PP, comme police politique
Leurs victimes parlent des «cloaques de l’Etat»; eux-mêmes se qualifiaient de «brigade patriotique». Entre 2012 et 2016, de très hauts cadres du Ministère de l’intérieur espagnol – six sont inculpés – ont fait réaliser des dossiers calomnieux à l’encontre, d’abord, des nationalistes catalans puis, dès 2015, de la formation de gauche Podemos, alors en pleine ascension.
De manière significative, la lumière de plus en plus crue apportée par la justice sur cette police politique du Parti populaire (PP) provoque très peu de réactions, la majorité des partis et des médias – espagnols comme étrangers – préférant passer comme chat sur braise sur ces agissements. Un silence qui contraste avec le bruit occasionné à l’époque par les prétendus comptes suisses des dirigeants catalans ou par le pseudo-financement irano-vénézuélien de Podemos. Chaque fois que l’Espagne vivait un moment de tension politique ou une opportunité d’alliance entre les adversaires du PP, les policiers transmettaient leurs «informations» à certains médias conservateurs – particulièrement à El Mundo, OK Diario et El Confidencial – qui en faisaient leurs grands titres, relayés avec délectation dans l’arène politique par les ministres et les députés du Parti populaire.
Sauf que ces informations se sont révélées fausses. Et le plus souvent fabriquées de toutes pièces, à l’instar de ces documents prétendument «vénézuéliens» réalisés avec la caution de dissidents exilés contre la promesse d’un asile et d’une nouvelle identité.
A l’actif de ce groupe «patriotique» dirigé par Eugenio Pino, alors numéro 2 de la police, on découvre encore le recel (vol?) d’un téléphone portable du leader de Podemos, Pablo Iglesias, dont le contenu finira dans OK Diario. Plus grave encore: l’affaire «Kitchen» aurait vu la police faire disparaître des preuves sur la caisse noire du PP.
Déjà décimé par les affaires de corruption, l’ex-parti au pouvoir devrait logiquement fournir un nouveau lot de détenus du plus haut niveau.
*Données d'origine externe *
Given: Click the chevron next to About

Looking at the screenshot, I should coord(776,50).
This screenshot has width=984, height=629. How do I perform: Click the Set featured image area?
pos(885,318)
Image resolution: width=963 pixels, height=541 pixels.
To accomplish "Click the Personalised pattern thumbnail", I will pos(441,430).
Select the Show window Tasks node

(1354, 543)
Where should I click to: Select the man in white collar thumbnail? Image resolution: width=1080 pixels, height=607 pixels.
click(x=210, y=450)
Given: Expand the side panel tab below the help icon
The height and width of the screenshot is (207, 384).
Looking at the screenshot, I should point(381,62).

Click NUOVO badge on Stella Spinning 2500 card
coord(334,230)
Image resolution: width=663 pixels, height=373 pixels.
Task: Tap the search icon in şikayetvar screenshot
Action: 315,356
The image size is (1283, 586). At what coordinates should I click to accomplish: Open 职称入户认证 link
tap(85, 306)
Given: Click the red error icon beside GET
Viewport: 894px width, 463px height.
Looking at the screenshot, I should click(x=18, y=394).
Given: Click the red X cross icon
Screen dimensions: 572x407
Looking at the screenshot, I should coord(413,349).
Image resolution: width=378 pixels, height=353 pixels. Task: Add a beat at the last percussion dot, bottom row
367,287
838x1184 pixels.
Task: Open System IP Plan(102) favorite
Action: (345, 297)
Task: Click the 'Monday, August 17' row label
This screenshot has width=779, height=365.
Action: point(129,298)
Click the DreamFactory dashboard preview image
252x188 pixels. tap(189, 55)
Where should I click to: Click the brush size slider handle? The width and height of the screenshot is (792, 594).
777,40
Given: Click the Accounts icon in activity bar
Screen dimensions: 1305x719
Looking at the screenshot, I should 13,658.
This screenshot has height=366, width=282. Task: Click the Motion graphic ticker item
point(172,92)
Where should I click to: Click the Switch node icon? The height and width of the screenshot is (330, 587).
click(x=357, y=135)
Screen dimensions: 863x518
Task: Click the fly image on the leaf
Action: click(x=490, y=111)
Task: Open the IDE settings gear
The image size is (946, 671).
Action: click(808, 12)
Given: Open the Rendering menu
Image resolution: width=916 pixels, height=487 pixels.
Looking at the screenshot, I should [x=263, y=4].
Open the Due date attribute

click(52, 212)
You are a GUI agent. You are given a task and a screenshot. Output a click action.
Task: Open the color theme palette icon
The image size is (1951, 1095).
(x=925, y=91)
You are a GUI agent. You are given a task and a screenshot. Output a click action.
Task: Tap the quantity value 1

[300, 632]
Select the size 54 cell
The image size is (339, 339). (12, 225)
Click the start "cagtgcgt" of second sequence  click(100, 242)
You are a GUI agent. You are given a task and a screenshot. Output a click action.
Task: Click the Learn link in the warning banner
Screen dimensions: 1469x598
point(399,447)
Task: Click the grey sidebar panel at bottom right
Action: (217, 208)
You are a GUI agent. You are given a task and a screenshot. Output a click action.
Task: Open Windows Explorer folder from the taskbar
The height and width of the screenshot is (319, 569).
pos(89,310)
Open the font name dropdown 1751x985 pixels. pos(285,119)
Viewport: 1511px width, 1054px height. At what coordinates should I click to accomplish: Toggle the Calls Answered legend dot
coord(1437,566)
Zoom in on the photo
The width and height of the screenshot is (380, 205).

A commencer par le ministre de l’Intérieur (2011-2016), le Barcelonais Jorge Fernández Díaz, enregistré à son insu alors qu’il tramait des inculpations à la veille de la consultation indépendantiste du 9 novembre 2014.
Mais pour l’heure, les seuls politiciens à végéter en prison pour avoir censément violé la Constitution sont leurs adversaires catalans, menacés de dizaines d’années d’incarcération pour avoir organisé un référendum… Quant à Podemos, il affronte les prochaines législatives en position de faiblesse, en partie à cause de ses propres errements, mais aussi car la politique incendiaire du PP en Catalogne a porté ses fruits, reléguant la question sociale et la lutte contre la corruption loin derrière les réflexes identitaires.
A trois semaines du scrutin, la crainte est réelle de voir les parrains des «cloaques de l’Etat» retourner dans les ministères, flanqués cette fois des extrémistes de Vox. A moins que les effluves émanant à nouveau de la politique espagnole ne provoquent une réaction de salubrité publique.